LA FRANCE A FEU QUAND CA VA S'ARRETER

Réunion de crise pour le gouvernement français
Une réunion de crise a regroupé samedi une partie du gouvernement du Premier ministre Dominique de Villepin, alors que le Parti socialiste (PS) a estimé que les violences atteignaient des proportions gravissimes. Le gouvernement est unanime sur la fermeté, a assuré M. Sarkozy, à l'issue de cette réunion. L'entourage du président Jacques Chirac a assuré que le chef de l'Etat s'exprimera le moment venu, s'il l'estime nécessaire soulignant qu'il est en liaison multi-quotidienne avec le Premier ministre.

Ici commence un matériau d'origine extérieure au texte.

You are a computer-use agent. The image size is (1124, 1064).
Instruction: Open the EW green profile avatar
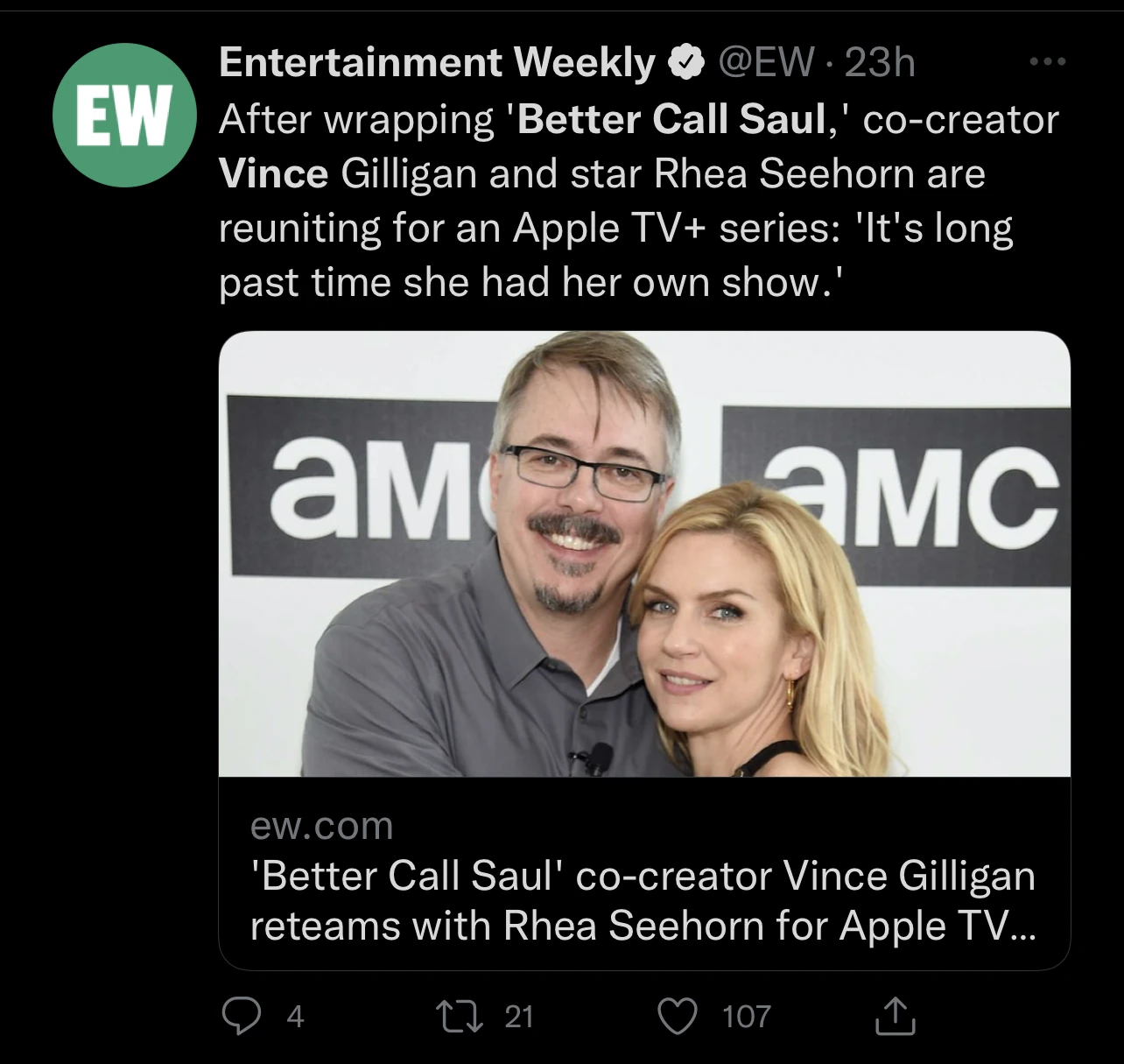(124, 115)
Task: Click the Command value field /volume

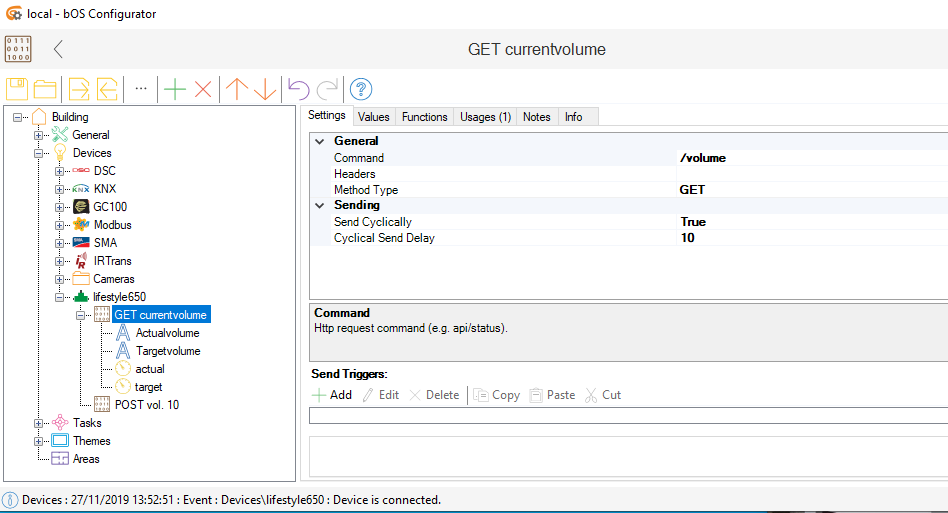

M. de Villepin a multiplié les consultations ce samedi pour tenter de trouver un moyen de ramener le calme. Il a reçu le recteur de la mosquée de Paris, Dalil Boubakeur, le plus haut représentant de l'islam en France qui a réclamé des paroles de paix dans une allusion aux propos de M. Sarkozy sur la racaille des banlieues. Le Premier ministre a déjà annoncé un nouveau plan pour les banlieues, décision accueillie avec un certain scepticisme. Les politiques de la ville, depuis 25 ans, ont largement échoué à éviter la création de ghettos en France, qui compte 750 «zones urbaines sensibles».
(D'après AFP)
samedi 5 novembre 2005, 22h00
Nouvelle série de violences urbaines et Ile-de-France et en province
PARIS (AP) - Pour la dixième nuit consécutive, des actes de vandalisme et des violences urbaines étaient signalés par les services de police en Ile-de-France et en province samedi soir. Les plus graves incidents étaient signalés à 21h00 dans l'Essonne, où les services de police enregistraient déjà 23 voitures détruites par des incendies. Dans la commune de Grigny, deux écoles ont été incendiées. Cinq classes de la maternelle "La belle au bois dormant" ont été détruites et deux dans "l'école Triolet". Un important feu ravageait également une usine de recyclage de papier. Une autre école était touché à Vigneux, alors que la police faisait état de 35 véhicules incendiés sur tout le département peu avant 22h. En Seine-Saint-Denis, la police fait état de nombreux véhicules incendiés. Un important feu était également signalé dans un gymnase de Noisy-le-Grand. En Seine-et-Marne, un poids-lourd était en feu en face du lycée professionnel de Savigny-le-Temple, où les pompiers étaient pris pour cibles par des lanceurs de pierres. En province, des incidents se multipliaient dans des villes jusqu'à présent relativement calmes. La plupart du temps il s'agit d'incendies de quelques voitures à l'aide de cocktail Molotov par des bandes de jeunes, comme à Avignon (Vaucluse), Saint-Dizier (Haute-Marne), Soissons (Aisne), Nantes (Loire-Atlantique), Montauban (Tarn-et-Garonne) ou dans le Loir-et-Cher. C'est dans le département du Nord que ces actes de vandalisme étaient plus nombreux, précisait-on de même source. Outre des incendies de voiture à Lille, Roubaix, Tourcoing, Mons-en-Baroeuil, les pompiers signalaient un incendie de poids-lourd à Lille et un incendie d'autobus à Auby. Dans le sud, à Marseille (Bouches-du-Rhone) les services de police enregistraient à 21h00 trois incendies de voitures. Dans les Alpes-Maritimes, plusieurs véhicules ont également été incendiés à Cannes et Nice. Dans cette dernière ville, les pompiers ont essuyés des jets de pierres en intervenant sur un de ces feux. A Toulouse (Haute-Garonne) une demi-douzaine de voitures avait déjà flambé peu avant 21h00.